Concessional tax rate from April 1, 2017 to March 31, 2019: Capital gains arising from the transfer of shares acquired by the investor after April 1, 2017 will be taxed at 50 per cent of the domestic tax rate of India during the transition period from April 1, 2017 to March 31, 2019. The concessional rate of tax will be contingent on the taxpayer fulfilling the conditions set out in the Limitation of Benefits (“LOB”) clause.
Under such LOB clause, a resident of Mauritius (including a shell / conduit company) will not be entitled to benefits of concessional rate, if it fails the “main purpose” and “bona fide” business test. While the press release does not provide clarity on the ingredients of the “main purpose” and “bona fide business” test, one anticipates that requirements under these tests maybe along similar lines as the India-Singapore tax treaty, which provides that benefits in respect of capital gains taxation are not available to a company “whose affairs were primarily arranged to take advantage of the benefits” available under the India-Singapore tax treaty.
The LOB clause further provides that a Mauritian resident will be deemed to be a shell/ conduit company, if its total expenditure on operations in Mauritius is less than INR 2,700,000 (Mauritian Rupees 1,500,000) in the immediately preceding 12 months.
Full taxation from April 1, 2019 onwards: Capital gains arising on alienation of shares acquired by the investor after April 1, 2017 will be taxed at the full domestic tax rate from April 1, 2019 onwards.
Withholding tax on interest income of Mauritian resident banks
Interest arising in India to Mauritian resident banks will be subject to withholding tax in India at the rate of 7.5 per cent in respect of debt claims or loans made after March 31, 2017. However, interest income of Mauritian resident banks in respect of debt-claims existing on or before March 31, 2017 will be tax exempt in India.
Update of exchange of information provisions
The protocol to the India-Mauritius tax treaty also updates the exchange of information article as per international standards.

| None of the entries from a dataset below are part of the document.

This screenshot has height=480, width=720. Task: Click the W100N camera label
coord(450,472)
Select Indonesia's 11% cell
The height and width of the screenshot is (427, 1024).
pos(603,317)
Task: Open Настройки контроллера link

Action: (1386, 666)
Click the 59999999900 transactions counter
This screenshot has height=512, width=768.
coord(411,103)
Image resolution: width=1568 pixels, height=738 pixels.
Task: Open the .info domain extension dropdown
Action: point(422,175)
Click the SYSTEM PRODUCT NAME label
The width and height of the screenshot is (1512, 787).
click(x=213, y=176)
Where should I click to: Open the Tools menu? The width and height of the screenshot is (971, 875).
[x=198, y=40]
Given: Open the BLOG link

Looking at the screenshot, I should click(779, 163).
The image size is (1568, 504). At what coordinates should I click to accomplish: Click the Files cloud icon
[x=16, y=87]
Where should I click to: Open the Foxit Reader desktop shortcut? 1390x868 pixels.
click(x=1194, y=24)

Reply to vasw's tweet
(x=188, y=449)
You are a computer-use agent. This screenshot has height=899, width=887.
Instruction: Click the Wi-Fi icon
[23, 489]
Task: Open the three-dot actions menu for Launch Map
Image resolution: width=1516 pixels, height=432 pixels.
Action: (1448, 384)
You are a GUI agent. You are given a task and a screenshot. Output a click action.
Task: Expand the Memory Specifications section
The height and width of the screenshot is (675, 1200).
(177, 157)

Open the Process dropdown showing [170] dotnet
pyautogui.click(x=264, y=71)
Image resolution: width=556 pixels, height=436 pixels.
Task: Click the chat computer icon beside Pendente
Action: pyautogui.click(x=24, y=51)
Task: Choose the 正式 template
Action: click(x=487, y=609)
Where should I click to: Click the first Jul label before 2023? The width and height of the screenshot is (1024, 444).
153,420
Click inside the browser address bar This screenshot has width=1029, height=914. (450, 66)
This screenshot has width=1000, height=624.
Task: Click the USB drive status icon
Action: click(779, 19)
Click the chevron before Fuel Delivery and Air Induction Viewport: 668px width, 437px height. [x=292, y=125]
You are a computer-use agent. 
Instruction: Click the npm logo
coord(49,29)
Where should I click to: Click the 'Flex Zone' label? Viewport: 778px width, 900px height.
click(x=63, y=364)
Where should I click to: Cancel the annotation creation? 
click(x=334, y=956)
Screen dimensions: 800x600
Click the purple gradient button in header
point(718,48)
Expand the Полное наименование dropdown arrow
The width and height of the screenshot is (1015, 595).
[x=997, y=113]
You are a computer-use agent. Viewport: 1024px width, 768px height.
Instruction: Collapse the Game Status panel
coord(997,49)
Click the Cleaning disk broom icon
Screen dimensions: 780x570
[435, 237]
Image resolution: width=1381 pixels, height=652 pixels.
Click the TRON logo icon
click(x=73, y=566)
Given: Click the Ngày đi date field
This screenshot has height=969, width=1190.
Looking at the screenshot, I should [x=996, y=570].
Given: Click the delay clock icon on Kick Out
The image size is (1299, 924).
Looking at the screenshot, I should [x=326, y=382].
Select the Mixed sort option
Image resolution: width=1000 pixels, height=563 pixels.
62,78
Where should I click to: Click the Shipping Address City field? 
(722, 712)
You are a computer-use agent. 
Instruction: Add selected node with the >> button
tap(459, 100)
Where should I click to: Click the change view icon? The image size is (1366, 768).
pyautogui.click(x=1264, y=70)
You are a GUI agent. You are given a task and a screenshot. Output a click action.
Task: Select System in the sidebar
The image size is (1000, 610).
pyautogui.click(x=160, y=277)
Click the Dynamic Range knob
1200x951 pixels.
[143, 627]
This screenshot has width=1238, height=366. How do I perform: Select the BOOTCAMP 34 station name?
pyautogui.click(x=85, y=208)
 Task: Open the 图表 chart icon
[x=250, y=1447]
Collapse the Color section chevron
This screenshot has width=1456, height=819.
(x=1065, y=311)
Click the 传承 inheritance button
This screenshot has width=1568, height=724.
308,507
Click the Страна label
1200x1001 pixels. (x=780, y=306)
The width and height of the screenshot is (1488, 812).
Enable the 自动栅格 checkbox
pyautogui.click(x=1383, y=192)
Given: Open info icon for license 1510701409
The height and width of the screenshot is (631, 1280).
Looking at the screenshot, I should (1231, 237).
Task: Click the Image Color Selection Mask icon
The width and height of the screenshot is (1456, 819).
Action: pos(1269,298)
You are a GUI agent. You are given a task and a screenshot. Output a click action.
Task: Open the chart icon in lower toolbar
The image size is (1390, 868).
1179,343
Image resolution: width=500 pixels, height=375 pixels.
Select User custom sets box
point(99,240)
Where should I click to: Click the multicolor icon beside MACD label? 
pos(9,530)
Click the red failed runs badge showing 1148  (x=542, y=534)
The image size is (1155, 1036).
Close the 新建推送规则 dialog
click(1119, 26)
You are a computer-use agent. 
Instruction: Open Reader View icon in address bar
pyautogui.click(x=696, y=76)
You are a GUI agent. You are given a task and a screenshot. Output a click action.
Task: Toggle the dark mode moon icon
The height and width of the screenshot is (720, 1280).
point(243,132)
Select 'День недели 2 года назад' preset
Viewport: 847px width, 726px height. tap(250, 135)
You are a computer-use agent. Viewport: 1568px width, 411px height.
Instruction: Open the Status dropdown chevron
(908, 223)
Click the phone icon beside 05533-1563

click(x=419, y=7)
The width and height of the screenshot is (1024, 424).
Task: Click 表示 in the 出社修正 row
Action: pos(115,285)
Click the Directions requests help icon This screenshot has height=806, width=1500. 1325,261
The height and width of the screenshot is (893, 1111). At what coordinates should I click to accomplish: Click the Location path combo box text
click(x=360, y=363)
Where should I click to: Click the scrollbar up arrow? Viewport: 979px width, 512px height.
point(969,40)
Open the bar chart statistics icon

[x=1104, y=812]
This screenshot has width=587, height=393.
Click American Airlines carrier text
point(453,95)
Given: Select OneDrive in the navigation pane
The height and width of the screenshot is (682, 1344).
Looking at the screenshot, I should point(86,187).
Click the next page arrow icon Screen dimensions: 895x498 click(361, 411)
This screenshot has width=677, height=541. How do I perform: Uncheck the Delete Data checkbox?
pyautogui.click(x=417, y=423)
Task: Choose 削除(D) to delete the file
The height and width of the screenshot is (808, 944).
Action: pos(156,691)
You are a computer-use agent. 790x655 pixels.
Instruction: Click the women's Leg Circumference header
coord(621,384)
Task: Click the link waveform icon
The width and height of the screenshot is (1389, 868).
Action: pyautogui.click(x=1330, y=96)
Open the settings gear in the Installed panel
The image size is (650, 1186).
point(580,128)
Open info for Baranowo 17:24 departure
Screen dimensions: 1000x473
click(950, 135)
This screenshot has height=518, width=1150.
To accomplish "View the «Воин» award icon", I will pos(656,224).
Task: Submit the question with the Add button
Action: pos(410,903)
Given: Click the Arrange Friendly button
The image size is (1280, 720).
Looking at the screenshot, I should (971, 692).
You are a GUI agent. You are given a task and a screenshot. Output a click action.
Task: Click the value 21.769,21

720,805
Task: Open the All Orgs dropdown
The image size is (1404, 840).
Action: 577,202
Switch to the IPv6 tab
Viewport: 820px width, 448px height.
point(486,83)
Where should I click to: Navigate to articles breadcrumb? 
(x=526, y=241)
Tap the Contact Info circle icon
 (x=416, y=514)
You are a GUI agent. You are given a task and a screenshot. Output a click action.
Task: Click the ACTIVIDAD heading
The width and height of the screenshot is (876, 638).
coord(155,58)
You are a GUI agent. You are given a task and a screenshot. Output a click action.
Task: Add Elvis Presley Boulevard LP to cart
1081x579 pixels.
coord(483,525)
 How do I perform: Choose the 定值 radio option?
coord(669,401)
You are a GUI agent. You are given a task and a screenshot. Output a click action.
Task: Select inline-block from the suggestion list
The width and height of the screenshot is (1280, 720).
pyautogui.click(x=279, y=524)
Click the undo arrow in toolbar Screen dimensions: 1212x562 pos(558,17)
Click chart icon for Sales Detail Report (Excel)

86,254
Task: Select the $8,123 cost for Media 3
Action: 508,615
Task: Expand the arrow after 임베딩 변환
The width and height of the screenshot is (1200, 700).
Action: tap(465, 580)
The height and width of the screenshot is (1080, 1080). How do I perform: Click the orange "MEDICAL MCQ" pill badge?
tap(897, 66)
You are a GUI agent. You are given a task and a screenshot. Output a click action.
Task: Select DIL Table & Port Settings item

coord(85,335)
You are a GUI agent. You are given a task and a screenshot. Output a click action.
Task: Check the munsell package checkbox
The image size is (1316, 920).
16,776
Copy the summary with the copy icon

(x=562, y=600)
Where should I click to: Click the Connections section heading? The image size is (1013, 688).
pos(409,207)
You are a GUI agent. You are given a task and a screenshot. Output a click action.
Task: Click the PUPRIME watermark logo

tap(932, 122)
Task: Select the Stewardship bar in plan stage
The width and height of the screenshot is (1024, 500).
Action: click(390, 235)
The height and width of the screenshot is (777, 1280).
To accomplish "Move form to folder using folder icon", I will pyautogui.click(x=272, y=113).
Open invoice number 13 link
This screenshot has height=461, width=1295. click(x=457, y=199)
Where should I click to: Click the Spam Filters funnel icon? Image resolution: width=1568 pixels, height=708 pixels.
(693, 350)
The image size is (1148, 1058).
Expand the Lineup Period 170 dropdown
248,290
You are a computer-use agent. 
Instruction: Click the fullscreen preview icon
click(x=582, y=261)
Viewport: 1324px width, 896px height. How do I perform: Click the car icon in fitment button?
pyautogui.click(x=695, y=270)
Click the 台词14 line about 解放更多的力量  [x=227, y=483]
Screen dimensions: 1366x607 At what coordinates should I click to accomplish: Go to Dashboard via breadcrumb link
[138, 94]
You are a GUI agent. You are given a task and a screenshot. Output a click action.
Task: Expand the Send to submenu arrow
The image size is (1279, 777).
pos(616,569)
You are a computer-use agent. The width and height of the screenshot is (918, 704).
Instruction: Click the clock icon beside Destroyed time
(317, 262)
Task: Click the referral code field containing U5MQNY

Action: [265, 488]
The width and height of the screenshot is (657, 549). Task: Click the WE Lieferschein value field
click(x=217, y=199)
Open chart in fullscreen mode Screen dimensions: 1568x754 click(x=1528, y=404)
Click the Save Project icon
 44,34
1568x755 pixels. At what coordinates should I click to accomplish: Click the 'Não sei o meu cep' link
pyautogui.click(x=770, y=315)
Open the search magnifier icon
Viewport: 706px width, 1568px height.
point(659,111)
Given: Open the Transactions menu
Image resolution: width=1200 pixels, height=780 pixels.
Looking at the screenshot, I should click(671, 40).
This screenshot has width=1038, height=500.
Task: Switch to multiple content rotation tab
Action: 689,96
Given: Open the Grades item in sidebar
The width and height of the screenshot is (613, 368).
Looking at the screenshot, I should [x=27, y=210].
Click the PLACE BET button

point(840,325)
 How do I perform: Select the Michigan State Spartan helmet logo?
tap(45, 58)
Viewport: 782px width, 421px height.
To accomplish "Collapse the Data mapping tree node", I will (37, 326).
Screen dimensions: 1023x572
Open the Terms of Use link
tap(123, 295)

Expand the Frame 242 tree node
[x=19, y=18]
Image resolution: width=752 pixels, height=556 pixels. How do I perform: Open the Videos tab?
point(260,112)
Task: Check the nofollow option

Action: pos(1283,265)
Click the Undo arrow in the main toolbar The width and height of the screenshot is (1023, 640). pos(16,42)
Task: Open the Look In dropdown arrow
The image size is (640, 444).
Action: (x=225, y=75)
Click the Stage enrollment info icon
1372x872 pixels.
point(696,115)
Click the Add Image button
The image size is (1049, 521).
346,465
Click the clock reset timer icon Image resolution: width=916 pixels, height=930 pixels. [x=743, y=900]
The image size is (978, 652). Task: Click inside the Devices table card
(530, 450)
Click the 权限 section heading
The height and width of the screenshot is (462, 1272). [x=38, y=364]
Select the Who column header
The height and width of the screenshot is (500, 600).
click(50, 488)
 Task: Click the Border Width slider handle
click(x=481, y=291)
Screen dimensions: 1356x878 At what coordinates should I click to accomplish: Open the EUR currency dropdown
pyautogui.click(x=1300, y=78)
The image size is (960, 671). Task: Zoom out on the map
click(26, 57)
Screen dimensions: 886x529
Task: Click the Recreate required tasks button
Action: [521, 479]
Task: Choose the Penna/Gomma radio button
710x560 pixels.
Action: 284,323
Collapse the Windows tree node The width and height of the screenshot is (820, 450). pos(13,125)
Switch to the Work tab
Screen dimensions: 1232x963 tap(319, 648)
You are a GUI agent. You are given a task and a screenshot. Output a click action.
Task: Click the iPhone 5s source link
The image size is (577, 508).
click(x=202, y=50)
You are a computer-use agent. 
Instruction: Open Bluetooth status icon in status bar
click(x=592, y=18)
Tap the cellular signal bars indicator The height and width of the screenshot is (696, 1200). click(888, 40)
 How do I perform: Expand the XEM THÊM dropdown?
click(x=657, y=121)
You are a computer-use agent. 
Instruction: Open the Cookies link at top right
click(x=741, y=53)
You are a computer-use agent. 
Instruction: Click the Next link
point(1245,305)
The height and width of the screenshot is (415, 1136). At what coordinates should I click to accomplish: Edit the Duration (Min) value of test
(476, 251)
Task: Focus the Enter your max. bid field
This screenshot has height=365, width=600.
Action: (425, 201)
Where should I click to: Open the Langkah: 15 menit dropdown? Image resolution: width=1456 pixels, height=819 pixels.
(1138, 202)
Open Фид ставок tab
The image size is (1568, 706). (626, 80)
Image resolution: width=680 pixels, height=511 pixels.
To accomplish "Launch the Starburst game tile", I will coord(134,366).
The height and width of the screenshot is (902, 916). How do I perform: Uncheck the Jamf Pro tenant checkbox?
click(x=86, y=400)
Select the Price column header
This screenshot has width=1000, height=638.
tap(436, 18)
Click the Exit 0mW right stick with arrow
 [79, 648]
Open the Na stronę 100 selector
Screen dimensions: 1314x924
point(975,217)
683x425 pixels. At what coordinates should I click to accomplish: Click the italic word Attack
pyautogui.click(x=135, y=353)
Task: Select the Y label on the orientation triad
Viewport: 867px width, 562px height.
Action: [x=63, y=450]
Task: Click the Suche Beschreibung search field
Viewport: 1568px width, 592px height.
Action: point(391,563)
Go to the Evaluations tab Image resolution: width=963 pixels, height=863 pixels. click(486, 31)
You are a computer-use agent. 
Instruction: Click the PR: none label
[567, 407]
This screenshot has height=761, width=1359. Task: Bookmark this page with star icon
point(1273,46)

The devil lies in the details, and therefore one must reserve judgement on the actual impact of the protocol till the text of the same is released by the Government of India. Encapsulated below are our initial thoughts on the matter:
Grandfathering of investments: Grandfathering of investments made prior to April 1, 2017,reflects the Indian government’s commitment to provide certainty to taxpayers. Moreover, the phased withdrawal of capital gains tax exemption will give time to investors to reassess their investment structures in relation to India.
Impact on India-Singapore tax treaty: A key fallout of the withdrawal of the capital gains tax exemption under the India-Mauritius tax treaty will be its impact on the capital gains tax exemption accorded with respect to transfer of shares of an Indian company under the India-Singapore tax treaty. The exemption under the India-Singapore tax treaty is co-terminus with the exemption under the IndiaMauritius tax treaty, and thus will remain in force only so long as India-Mauritius tax treaty exempts such capital gains.
Given the withdrawal of the capital gains exemption under the India-Mauritius tax treaty, the withdrawal of the exemption under the India-Singapore tax treaty seems a fait accompli. However, the timing of such withdrawal is unclear. This creates ambiguity as regards the benefits available under the India-Singapore tax treaty until the Indian Government issues clarification in this respect. To illustrate, one isn’t certain if the benefit of the grandfathering provisions will be read into the IndiaSingapore tax treaty as well. Further, there is no clarity as regards the date from which the capital gains tax exemption under the India-Singapore tax treaty will cease to apply (i.e., May 10, 2016 or April 1, 2017 or any other date).
Preparatory steps for BEPS (Base Erosion and Profit Shifting) Initiative and General Anti Avoidance Rules (“GAAR”): The protocol to India-Mauritius tax treaty comes against the backdrop of the BEPS initiative, which is gaining increased momentum internationally, and GAAR that will come into force from 2017 onwards. All such measures, viewed cumulatively, signal India’s serious resolve to curb tax avoidance. Foreign investors should re-look their investment structures in view of these developments.